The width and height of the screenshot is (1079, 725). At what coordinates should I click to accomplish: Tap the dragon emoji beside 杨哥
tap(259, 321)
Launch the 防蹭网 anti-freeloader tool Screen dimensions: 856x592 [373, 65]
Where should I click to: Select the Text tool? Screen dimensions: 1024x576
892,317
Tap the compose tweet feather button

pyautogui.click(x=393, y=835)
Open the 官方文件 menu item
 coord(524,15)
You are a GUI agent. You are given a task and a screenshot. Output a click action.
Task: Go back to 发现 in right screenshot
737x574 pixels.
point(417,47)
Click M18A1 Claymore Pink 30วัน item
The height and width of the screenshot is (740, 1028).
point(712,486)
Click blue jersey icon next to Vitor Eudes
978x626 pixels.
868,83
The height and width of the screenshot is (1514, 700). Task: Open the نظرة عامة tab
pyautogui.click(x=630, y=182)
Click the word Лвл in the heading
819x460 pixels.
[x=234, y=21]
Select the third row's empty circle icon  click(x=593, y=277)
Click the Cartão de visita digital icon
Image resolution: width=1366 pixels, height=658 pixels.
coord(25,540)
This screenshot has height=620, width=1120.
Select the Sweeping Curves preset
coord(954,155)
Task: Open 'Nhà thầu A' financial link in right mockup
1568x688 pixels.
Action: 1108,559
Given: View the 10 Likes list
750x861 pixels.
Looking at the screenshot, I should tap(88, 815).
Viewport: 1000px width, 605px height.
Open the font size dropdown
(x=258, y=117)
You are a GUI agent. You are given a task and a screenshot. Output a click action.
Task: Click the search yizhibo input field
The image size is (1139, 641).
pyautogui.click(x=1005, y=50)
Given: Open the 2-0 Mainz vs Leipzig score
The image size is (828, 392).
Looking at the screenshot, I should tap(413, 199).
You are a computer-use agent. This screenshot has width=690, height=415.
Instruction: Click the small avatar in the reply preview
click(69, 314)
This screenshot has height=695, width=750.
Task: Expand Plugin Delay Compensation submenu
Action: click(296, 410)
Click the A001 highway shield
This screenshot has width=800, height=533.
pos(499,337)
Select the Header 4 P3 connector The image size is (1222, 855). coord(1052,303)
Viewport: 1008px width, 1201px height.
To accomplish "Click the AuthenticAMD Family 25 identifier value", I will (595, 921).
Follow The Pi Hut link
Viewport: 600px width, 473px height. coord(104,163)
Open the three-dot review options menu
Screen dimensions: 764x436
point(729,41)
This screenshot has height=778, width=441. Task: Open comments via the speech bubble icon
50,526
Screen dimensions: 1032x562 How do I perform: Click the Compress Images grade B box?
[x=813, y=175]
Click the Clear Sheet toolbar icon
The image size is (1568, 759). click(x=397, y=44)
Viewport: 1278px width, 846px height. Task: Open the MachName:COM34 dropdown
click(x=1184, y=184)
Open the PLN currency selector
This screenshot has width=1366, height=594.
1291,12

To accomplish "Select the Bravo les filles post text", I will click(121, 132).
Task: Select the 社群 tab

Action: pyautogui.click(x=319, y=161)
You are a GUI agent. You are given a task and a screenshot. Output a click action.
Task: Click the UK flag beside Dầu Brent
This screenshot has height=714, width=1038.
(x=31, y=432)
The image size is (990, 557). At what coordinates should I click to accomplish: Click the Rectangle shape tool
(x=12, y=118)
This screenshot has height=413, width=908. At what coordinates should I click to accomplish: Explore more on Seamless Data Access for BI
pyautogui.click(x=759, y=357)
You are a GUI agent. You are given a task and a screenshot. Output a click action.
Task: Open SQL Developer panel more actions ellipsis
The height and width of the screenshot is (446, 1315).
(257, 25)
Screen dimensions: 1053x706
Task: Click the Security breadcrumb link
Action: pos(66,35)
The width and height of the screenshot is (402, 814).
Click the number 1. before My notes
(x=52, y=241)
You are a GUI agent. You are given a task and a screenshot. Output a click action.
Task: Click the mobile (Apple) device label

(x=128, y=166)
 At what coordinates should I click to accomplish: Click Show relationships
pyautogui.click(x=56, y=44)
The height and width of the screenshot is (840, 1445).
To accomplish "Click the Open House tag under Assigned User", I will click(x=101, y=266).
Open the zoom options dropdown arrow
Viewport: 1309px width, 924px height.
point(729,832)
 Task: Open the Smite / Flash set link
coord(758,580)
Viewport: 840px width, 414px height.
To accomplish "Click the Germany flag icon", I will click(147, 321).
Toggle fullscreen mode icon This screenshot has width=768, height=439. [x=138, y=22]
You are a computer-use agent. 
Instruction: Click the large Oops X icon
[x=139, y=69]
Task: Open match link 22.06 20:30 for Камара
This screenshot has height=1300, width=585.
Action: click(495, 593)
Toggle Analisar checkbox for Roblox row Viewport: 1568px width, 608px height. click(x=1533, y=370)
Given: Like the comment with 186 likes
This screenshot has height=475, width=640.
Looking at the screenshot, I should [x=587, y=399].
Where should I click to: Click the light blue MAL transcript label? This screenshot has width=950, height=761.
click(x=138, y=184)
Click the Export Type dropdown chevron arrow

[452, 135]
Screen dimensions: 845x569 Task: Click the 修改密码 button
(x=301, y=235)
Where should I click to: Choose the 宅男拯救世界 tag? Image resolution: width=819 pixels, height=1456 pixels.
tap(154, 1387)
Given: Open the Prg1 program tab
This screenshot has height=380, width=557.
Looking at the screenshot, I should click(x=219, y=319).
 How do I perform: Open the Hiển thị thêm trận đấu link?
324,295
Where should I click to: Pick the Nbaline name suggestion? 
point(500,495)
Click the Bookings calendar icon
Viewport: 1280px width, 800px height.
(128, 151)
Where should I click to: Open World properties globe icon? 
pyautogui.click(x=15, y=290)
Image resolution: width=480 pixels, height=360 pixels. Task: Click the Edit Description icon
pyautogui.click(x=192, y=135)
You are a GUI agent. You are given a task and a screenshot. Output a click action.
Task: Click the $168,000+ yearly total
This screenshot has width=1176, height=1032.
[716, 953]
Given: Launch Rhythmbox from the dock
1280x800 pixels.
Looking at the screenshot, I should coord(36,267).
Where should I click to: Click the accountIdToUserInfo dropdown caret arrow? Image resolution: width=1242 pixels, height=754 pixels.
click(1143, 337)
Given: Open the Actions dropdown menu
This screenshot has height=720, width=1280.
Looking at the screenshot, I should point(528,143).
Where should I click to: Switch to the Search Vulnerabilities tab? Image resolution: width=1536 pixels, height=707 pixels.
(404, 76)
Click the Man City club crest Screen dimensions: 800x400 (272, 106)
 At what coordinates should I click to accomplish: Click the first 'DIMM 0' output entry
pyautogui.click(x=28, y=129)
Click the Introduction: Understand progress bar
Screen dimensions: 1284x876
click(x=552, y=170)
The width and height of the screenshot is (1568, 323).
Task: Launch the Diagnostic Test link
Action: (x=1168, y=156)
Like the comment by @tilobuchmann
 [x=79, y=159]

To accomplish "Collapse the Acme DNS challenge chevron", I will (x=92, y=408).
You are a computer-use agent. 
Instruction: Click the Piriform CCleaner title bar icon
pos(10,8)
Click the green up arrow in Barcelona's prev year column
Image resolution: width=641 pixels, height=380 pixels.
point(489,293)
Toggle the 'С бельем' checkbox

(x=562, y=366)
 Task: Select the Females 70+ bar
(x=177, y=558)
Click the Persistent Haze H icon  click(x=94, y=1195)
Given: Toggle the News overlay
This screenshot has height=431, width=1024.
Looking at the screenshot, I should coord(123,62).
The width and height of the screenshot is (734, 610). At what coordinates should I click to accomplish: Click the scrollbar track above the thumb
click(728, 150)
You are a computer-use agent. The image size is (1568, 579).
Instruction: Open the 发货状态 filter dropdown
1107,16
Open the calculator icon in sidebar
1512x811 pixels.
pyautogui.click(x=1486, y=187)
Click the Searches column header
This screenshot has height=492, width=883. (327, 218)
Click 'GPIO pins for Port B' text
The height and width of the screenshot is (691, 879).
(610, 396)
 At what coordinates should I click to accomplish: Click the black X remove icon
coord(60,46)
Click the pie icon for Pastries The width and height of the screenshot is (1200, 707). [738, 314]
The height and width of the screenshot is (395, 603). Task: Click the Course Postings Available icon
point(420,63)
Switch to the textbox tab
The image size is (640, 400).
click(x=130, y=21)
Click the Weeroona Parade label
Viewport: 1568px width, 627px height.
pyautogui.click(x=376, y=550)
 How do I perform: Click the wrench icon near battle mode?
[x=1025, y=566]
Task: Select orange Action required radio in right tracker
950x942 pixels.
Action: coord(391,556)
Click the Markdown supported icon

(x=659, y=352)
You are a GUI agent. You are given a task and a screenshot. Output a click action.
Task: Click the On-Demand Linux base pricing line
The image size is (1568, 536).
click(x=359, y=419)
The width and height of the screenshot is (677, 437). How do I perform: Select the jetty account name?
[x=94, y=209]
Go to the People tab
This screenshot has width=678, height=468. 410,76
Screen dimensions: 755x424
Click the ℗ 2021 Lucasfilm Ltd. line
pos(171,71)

* WHAT YOU WILL DO:
All lines of the entries containing the string "flag" must be shown in full.

* WORKED SOLUTION:
Task: Click the UK flag beside Dầu Brent
To accomplish "Click the Germany flag icon", I will click(147, 321).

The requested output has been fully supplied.